YOUR TASKS>
- 1) From the commercial property article, extract the passage from "- If the landlord" up to and including "their actual turnover.", copying it word for word.
- 2) Answer these questions using the commercial property article:
(a) What position does Yildiz Betez hold?
(b) Until when will the measures halting court possession proceedings currently run?
(c) What are some landlords agreeing to in return for tenants postponing break dates?
- 3) Decide whether each statement agrees with the commercial property article. Answer yes or no, and quote the words from the article that settle it.
(a) A landlord with finance secured against the property will probably need the lender's consent to agree rent concessions.
(b) Short-term rent concessions should be documented so that they are permanent and bind anyone who buys the landlord's property.
(c) Landlords are uncomfortable with rent cesser provisions where the property has been damaged.

== QUOTED PASSAGE

After the immediate shock of the lockdown and the March quarter day which came soon afterwards, commercial property landlords are taking stock and working out their options for the next few months. Landlords who take the right steps now, with the right advice, will have the best chance of preserving a strong portfolio for the future.
‘Collaboration will be the key to surviving this economic shock,’ says Yildiz Betez, commercial property solicitor with Thackray Williams. ‘Commercial property tenants are leading the way with requests to defer rent and make other changes to their leases.’
Most commercial property landlords understand the need to work with their tenants but it is important to discuss any proposals with your solicitor, who will explain any long-term consequences and make sure any changes are properly documented.
If a tenant asks for an immediate rent concession, there are a number of things to consider:
- Is the landlord agreeing to waive the rent altogether (so it is effectively written off) or is it just deferred?
- If the rent is deferred, when will it be paid? The best approach is to agree a timetable for repayment now. Nobody knows when the situation will change and it seems likely that some businesses will be able to open sooner than others, so the landlord will want repayment to be triggered when the tenant is able to trade again, not simply when all the restrictions are lifted.
- Can the landlord and tenant agree monthly rent payments, to ease cashflow on both sides? If so, how long will this last and does the landlord want the right to end the concession early?
- Does the concession apply only to the quarterly rent or does it include service charge and insurance? Even where a property is closed, a landlord has to insure it and provide basic services, and so could suffer additional loss if the tenant does not contribute.
- Is the tenant’s business genuinely in difficulty? Some commercial landlords report requests for rent concessions from tenants who they feel could carry on paying.
- If the landlord has finance secured against the property, they will probably need their lender’s consent to agree any rent concessions. Lenders are likely to take a pragmatic view but it is important to talk to them.
Short-term rent concessions should be documented so that they are temporary and personal to the current landlord and tenant. Longer-term changes to the lease need more formal documentation and will be permanent, binding anyone who buys the landlord’s property or tenant’s interest in the lease.
Some landlords are agreeing extended rent-free periods in return for tenants postponing break dates. Some retail tenants are asking for more of their rent to be based on their actual turnover.
Landlords should look carefully at any requests for new clauses allowing the tenant to stop paying rent in a future pandemic or similar situation. The drafting can be very wide and the landlord may not want to agree to it except in a fairly short lease. Landlords are comfortable with rent cesser provisions where the property has been damaged, because the lost rent can be recovered through insurance. No one yet knows whether insurers will be willing to offer cover for future pandemics or whether they will be uninsurable, so there is a real risk if a landlord agrees a new provision now.
Enforcing tenants’ payment obligations
Landlords currently have few options for taking action against tenants who do not pay rent that is due. The Government has introduced emergency legislation to prevent landlords forfeiting leases for non-payment and is extending this to stop landlords bringing insolvency proceedings where tenants are in difficulty because of COVID-19.
Evictions are equally difficult, because court possession proceedings are formally halted. These measures will currently run until the end of June 2020 but could be extended.
Help for landlords
Until now, much of the Government support has been targeted at tenant businesses. A broad coalition from the wider property market has called for specific support for landlords who have lost their rental income, effectively a scheme for ‘furloughed’ commercial property. This is a fast-moving situation, so landlords should be in close contact with their solicitors to keep track of any new developments.

====
== LISTED ENTRIES

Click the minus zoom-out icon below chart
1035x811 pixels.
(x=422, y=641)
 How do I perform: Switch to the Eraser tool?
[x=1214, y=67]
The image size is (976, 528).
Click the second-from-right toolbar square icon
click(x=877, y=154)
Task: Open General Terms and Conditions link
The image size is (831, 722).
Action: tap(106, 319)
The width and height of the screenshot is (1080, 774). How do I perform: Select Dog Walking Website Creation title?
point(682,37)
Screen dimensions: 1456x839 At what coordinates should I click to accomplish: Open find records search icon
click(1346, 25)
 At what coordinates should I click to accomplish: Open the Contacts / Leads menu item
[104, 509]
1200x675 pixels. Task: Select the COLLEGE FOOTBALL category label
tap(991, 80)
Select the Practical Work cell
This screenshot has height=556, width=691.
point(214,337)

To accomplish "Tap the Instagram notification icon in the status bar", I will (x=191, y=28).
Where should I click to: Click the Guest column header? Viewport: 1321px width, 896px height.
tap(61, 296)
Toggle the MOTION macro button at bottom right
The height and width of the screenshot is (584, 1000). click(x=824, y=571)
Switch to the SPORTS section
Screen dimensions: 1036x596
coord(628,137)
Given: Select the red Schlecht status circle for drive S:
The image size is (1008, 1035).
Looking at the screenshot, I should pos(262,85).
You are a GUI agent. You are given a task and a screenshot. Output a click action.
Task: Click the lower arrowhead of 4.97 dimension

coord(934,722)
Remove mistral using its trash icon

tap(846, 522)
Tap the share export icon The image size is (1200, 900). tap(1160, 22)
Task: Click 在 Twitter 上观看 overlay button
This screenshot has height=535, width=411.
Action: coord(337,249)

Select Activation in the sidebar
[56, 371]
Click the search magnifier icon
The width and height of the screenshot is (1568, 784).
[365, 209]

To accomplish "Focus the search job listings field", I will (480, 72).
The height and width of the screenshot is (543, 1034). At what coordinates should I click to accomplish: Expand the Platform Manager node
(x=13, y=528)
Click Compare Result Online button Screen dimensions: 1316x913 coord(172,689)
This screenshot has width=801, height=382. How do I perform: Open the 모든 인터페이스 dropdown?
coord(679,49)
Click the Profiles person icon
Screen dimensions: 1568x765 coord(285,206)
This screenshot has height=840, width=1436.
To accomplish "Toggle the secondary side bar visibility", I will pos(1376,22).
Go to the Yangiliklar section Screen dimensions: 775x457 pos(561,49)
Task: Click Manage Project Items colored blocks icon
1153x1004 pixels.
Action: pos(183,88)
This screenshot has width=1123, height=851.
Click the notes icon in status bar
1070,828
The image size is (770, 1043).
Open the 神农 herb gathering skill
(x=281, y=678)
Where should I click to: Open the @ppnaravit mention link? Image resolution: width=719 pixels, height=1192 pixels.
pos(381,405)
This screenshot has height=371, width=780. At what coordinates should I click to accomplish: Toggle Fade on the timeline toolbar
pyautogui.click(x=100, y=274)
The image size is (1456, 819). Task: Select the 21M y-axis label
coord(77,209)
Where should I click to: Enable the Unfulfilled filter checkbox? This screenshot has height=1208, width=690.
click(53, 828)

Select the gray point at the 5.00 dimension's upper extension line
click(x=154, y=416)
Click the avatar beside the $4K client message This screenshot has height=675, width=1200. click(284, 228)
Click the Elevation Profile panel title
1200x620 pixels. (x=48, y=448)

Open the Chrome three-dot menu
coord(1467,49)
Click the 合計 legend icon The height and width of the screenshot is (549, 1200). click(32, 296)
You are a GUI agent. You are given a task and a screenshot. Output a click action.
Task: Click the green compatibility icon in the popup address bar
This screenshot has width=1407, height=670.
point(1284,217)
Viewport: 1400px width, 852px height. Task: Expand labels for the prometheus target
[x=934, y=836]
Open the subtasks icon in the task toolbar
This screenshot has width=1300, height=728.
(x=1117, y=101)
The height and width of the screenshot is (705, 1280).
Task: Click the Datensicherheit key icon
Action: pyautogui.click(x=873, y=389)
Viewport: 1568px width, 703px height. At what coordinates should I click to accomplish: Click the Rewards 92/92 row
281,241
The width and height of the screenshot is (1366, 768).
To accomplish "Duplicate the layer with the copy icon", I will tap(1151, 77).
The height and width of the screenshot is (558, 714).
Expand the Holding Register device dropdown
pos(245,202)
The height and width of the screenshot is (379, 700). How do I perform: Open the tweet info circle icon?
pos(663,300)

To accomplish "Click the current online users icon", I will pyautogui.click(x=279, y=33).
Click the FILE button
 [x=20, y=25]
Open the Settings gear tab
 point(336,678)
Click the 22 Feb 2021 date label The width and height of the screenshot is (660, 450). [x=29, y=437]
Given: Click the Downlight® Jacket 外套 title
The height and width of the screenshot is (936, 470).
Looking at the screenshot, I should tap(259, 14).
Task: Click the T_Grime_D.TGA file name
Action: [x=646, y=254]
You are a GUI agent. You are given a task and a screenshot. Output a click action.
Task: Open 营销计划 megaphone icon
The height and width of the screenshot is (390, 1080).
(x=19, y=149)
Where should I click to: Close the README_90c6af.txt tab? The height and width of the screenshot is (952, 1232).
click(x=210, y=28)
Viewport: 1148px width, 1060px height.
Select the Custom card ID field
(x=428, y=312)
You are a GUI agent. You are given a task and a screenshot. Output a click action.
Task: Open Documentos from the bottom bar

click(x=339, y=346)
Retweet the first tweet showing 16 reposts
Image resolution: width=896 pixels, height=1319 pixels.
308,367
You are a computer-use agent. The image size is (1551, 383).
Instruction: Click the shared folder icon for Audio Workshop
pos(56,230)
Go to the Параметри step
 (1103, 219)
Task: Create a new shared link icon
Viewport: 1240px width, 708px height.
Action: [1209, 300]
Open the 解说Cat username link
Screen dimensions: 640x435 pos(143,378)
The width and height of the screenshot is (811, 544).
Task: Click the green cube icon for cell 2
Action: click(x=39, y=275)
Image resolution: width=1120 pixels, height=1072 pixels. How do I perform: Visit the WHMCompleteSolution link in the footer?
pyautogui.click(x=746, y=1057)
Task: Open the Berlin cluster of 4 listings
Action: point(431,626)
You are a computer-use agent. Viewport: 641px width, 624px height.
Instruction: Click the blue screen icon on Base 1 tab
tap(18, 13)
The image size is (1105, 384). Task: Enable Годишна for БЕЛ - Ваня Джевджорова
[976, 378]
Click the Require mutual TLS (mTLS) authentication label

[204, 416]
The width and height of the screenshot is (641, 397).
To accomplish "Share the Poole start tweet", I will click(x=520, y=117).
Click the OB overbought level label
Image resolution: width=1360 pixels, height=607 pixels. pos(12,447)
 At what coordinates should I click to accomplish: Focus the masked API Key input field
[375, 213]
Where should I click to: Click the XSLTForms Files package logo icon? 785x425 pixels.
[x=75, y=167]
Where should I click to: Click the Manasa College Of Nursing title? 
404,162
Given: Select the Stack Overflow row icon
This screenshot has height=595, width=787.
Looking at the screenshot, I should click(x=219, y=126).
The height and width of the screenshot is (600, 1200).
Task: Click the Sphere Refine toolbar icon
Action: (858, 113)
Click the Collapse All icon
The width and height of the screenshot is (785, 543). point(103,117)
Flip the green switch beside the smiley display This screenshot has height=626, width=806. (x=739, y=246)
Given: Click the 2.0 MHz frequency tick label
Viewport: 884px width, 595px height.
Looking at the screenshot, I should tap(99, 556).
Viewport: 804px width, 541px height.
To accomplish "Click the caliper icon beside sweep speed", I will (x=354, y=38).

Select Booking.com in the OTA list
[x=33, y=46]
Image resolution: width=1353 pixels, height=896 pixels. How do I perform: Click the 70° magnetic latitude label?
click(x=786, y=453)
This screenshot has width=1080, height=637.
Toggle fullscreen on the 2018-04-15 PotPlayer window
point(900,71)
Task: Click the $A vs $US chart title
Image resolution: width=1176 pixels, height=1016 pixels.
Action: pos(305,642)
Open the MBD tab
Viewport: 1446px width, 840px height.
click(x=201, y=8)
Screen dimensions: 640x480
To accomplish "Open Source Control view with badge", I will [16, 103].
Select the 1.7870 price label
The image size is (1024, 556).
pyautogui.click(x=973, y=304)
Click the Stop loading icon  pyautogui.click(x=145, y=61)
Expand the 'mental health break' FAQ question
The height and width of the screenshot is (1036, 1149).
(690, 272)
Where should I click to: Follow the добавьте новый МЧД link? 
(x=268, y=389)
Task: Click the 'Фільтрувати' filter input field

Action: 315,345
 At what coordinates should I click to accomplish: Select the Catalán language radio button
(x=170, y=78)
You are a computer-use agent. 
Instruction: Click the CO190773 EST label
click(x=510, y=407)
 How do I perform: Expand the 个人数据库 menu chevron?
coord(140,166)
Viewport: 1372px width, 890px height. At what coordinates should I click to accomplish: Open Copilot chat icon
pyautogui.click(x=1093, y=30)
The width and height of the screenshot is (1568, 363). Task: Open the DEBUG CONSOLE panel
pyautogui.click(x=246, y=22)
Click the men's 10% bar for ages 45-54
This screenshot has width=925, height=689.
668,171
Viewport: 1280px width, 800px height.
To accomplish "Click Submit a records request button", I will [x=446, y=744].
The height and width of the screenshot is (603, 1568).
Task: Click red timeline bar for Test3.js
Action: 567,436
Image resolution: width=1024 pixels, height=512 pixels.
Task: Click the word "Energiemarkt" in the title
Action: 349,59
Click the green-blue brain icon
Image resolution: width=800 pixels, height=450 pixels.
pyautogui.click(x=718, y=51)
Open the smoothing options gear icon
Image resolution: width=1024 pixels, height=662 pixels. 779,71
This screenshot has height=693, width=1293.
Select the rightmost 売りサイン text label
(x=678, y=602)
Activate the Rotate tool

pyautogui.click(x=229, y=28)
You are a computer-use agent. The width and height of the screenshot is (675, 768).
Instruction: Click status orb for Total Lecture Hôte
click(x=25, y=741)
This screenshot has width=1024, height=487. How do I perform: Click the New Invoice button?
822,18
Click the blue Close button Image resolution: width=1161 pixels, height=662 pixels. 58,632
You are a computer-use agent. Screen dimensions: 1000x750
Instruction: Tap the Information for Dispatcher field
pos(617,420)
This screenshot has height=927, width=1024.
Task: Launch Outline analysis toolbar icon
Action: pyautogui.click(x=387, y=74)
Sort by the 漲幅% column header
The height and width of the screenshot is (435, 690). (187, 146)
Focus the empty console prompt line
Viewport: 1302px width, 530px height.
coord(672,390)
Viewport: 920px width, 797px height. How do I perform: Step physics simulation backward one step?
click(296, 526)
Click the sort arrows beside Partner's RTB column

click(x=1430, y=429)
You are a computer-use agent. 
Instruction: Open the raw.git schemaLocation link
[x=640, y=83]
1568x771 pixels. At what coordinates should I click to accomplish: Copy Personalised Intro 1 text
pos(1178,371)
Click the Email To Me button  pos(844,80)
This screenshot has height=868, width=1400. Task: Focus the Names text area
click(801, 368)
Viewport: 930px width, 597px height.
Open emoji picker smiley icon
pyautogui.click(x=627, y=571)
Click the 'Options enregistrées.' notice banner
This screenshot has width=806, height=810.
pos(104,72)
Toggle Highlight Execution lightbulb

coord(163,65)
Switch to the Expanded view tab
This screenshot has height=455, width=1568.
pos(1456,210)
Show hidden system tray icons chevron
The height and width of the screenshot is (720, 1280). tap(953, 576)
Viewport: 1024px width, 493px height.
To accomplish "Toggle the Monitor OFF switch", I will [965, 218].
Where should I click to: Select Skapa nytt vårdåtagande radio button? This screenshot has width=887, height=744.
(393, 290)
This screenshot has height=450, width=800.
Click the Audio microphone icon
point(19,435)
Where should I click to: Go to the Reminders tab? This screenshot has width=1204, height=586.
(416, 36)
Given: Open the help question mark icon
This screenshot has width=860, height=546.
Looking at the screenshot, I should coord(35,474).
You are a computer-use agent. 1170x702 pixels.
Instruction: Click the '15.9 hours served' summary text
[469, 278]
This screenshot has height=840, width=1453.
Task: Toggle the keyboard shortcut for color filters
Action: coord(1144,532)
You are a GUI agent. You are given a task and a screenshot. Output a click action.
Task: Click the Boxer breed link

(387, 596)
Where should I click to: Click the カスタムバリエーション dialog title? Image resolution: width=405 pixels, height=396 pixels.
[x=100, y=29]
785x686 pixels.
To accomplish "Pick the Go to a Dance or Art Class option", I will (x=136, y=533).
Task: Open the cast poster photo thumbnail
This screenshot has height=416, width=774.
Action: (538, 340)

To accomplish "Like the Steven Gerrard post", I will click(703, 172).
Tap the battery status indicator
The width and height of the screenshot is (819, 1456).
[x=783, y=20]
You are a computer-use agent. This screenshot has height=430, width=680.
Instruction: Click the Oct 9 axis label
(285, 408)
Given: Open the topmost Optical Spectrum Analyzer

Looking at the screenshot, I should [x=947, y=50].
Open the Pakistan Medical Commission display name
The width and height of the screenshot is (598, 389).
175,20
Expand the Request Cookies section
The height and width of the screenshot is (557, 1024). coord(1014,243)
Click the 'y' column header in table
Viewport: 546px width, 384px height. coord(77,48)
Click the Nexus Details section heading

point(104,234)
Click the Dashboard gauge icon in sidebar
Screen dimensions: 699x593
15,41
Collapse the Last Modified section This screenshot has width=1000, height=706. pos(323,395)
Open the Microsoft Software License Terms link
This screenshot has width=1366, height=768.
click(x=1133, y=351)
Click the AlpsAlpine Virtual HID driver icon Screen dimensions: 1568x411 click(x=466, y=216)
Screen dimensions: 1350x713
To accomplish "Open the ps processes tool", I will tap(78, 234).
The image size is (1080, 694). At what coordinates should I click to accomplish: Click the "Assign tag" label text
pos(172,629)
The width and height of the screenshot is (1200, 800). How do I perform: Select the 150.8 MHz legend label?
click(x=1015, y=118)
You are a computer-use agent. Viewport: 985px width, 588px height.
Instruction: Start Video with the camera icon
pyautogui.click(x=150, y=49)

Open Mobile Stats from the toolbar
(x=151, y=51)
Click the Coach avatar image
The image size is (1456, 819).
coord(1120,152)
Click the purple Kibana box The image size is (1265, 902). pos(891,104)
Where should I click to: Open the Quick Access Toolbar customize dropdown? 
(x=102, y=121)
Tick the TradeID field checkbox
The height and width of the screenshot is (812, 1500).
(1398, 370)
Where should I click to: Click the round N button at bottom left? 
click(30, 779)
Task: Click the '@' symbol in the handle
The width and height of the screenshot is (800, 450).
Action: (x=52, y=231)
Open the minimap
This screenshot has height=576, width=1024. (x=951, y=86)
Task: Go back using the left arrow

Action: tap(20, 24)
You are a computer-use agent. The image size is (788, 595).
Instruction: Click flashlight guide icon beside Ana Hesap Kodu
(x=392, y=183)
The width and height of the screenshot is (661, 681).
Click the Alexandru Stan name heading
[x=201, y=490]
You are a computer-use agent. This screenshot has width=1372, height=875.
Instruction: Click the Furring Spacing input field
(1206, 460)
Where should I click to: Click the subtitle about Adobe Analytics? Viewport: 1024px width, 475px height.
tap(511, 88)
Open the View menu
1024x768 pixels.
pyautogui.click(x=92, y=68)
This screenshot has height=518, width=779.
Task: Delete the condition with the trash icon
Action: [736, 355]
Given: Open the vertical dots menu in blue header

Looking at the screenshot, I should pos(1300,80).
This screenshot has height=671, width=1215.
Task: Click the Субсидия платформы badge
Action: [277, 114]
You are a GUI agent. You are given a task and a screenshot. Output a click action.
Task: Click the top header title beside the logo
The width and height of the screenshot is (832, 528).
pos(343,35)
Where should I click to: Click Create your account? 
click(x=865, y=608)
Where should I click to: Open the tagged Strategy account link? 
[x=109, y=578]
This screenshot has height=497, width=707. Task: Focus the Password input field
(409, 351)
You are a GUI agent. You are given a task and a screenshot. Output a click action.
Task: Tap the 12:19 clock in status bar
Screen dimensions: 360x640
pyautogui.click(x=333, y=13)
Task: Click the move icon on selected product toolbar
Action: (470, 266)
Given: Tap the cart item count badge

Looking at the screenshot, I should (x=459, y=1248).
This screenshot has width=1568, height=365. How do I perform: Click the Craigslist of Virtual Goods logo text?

====

ANSWERS FOR THIS EXERCISE>
- 1)
- If the landlord has finance secured against the property, they will probably need their lender’s consent to agree any rent concessions. Lenders are likely to take a pragmatic view but it is important to talk to them.
Short-term rent concessions should be documented so that they are temporary and personal to the current landlord and tenant. Longer-term changes to the lease need more formal documentation and will be permanent, binding anyone who buys the landlord’s property or tenant’s interest in the lease.
Some landlords are agreeing extended rent-free periods in return for tenants postponing break dates. Some retail tenants are asking for more of their rent to be based on their actual turnover.

- 2)
(a) Commercial property solicitor with Thackray Williams.
(b) Until the end of June 2020.
(c) Extended rent-free periods.

- 3)
(a) Yes: "they will probably need their lender’s consent to agree any rent concessions"
(b) No: "Short-term rent concessions should be documented so that they are temporary and personal to the current landlord and tenant."
(c) No: "Landlords are comfortable with rent cesser provisions where the property has been damaged"